Nowhere else in the world will you find a development quite like Melbourne’s Federation Square. At once a traditional public square on the banks of the Yarra River, the site doubles as a multimedia arts and exhibition space, with theatre seating and a giant screen for performances and events. Interactive art installations are commonplace across Federation Square, and there are also a number of cafes and bars skirting the site. What’s most impressive about the square is that a large portion of it is built directly above one of the city’s busiest rail transport hubs, making it truly one of the most architecturally varied public spaces on earth.
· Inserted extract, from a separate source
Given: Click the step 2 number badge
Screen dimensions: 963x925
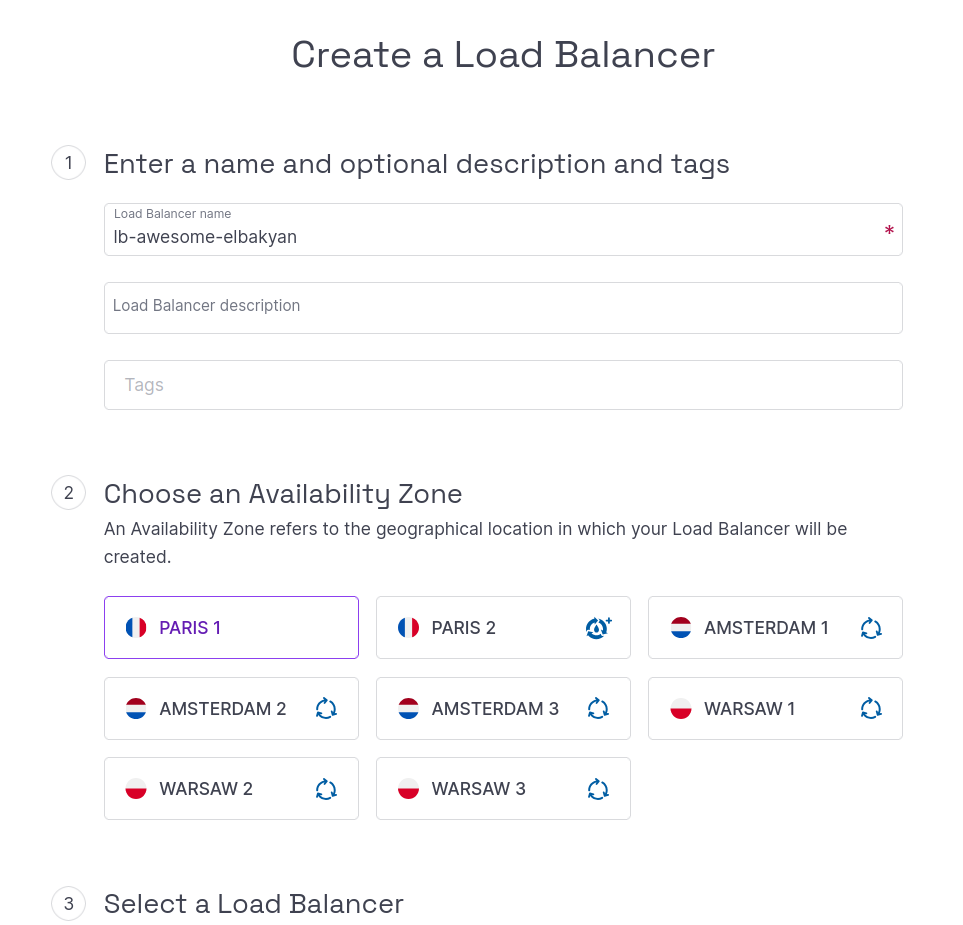Looking at the screenshot, I should click(68, 493).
Those interested in chancing upon Melbourne’s world celebrated street art need look no further than Hosier Lane. Lying opposite the entrance of the Federation Square Atrium on Flinders Street, this colourful byway, clad in bluestone cobbles, is a world away from the city’s grand architectural powerhouses. That said, Hosier certainly holds great charm and appeal, with an ever changing smorgasbord of street art installations from some of Melbourne’s most talented graffiti artists. Rather than being shunned for its gaudiness, Hosier has been broadly accepted by Melbournians, and is now a popular location for wedding, fashion and art photography.
Royal Botanic Gardens
If punting on a wonderfully photogenic ornamental lake sounds like the perfect way to while away a sunlit afternoon, head to Melbourne’s Royal Botanic Gardens. Located on the southern bank of the Yarra, the gardens were first opened in 1846, making them some of the oldest in the southern hemisphere. The gardens cover over 40 acres, and are home to an abundance of native and exotic vegetation.
Where to Shop
Melbourne is to Australasia what Paris is to Europe: a mecca for exquisite retail. From designer names to historic shopping arcades, the city is renowned for its varied and comprehensive shopping opportunities. But given just how many shops, markets and arcades are strewn across the metropolis, where do you start your Melbourne shopping spree?
Bourke Street Mall
Wedged between Swanston and Elizabeth streets and accessible only on foot or by tram, the Bourke Street Mall represents the epicentre of Melbourne’s retail offering. Packed with a variety of designer and high street stores, as well as other lesser known boutiques, Bourke is the perfect starting point for a shopping trip in Melbourne thanks to its central location.
Housing a plethora of cutting edge designer names, Melbourne’s Block Arcade is for those who take fashion and style very seriously. Because it’s partially hidden on the corner of Collins and Elizabeth streets, few tourists know the Block Arcade exists — lending a touch of exclusivity to this timeless shopping arcade.
If you’ve money to burn during a Melbourne retail outing, the best place to spend your money is Chapel Street. Home to a handful of world-renowned designer names, as well as a scattering of ritzy restaurants and bars, Chapel Street offers a premier shopping experience for those with the money to pay for it.